Rebondir

Lu : Edward Bawden par James Russel (catalogue paru chez Philip Wilson Publishers de l’exposition présentée à la Dulwich Picture Gallery de Londres en 2018).

Illustrateur, graveur, graphiste et aquarelliste, Edward Bawden (1903-1989) est un artiste britannique absolument exceptionnel et prolifique.

Aquarelle : My vegetable love (aka The Greenhouse), 1932, Edward Bawden, source.

Après avoir accueilli chez lui des officiers de l’armée républicaine en exil, à la suite de la guerre civile espagnole, puis des réfugiés juifs fuyant l’Allemagne nazie, Bawden met sa famille à l’abri. Réquisitionné par le War Artists Advisory Committee, il débarque en France en 1940 pour dessiner tout ce qu’il voit. À peine quelques semaines plus tard, il doit retraverser la Manche lorsque 340 000 soldats alliés son évacués en neuf jours à partir de Dunkerque.

Lithographie : Dunkirk, 1986, Edward Bawden, source.

Bawden repart aussitôt pour Le Caire, Le Cap, Durban, Khartoum, Addis-Abeba puis sillonne le désert jusqu’à Benghazi. Suivent le Liban et l’Irak. En 1941, le navire à bord duquel il quitte l’Afrique du Sud pour rentrer au pays est torpillé à 1 000 kilomètres des côtes du Nigeria. Après plusieurs jours à dériver en mer dans un canot de sauvetage, il est capturé puis interné dans un camp au Maroc, alors sous le régime de Vichy.

Aquarelle : Kruschen Exercice (Dunwich Common): Private Linfoot, 1940-44, Edward Bawden, source.

Libéré par les Américains, il embarque pour la Virginie avant de refranchir l’Atlantique en 1942. De la Grande-Bretagne, il regagne Le Caire et poursuit sa route vers l’Arabie saoudite, l’Irak à nouveau, puis l’Italie et la Grèce en 1945.

Aquarelle : Menelik’s Palace: The Old Gebbi, 1940-1944, Edward Bawden, source.

De ce parcours hors du commun dont il rentre vivant, Bawden conserve une fascination pour le Proche-Orient.
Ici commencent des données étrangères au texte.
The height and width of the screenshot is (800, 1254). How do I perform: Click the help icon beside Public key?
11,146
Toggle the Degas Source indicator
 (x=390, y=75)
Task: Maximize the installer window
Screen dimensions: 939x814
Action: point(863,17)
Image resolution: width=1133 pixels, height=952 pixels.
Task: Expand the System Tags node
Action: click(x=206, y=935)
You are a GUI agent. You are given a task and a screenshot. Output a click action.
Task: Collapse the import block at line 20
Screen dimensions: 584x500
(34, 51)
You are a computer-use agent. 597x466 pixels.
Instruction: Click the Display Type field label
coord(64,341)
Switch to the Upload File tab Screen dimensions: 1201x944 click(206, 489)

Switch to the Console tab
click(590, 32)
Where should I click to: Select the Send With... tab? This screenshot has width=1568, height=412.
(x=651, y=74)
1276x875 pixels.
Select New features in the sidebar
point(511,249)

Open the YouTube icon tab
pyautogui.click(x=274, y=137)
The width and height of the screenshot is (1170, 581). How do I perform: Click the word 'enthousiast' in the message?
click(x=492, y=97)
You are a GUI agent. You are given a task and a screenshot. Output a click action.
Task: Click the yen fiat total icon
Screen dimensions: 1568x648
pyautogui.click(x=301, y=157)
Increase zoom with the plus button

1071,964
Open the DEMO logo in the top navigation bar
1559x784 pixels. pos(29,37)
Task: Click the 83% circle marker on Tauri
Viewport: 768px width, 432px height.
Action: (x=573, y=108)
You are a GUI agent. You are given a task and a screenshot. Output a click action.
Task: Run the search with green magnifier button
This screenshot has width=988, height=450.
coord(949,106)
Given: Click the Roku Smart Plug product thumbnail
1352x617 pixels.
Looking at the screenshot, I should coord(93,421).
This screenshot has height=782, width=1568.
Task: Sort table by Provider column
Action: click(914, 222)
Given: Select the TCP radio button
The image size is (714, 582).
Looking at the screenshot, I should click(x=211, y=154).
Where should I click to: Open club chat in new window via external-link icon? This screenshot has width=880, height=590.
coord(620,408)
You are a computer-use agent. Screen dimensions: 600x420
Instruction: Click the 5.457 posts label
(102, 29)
Huile sur panneau : Fantasy on Islamic Architecture (diptyque, panneau de droite), 1966-1967, Edward Bawden, source.

Malgré l’horreur ou peut-être à cause de l’horreur, Bawden trouve également le moyen de rebondir et de produire, encore et encore, des illustrations pour tout (murales, livres, guides, menus, cartes, papiers peints) ainsi que des aquarelles incroyablement colorées et paisibles.

Avec son humour pince-sans-rire, sa fascination pour l’autre et l’ailleurs, dans l’espace et dans le temps, ainsi que son refus d’adopter une signature unique, Bawden était, selon Russel, en avance sur son temps. Grâce à lui, on ne porte plus le même regard sur l’art figuratif de l’entre-deux guerre, tant raillé depuis cinquante ans. Surtout, on a la preuve éclatante que l’art peut prendre plusieurs formes, qu’il peut faire preuve d’humour, et que la route peut s’avérer plus enivrante que la destination. Quel cadeau !

Aquarelle : The Church of St. Michael The Archangel, Booton, Norfolk, 1966, Edward Bawden, source.
Encre, aquarelle et gouache : Pars Museum, Shiraz, 1966,  Edward Bawden, source.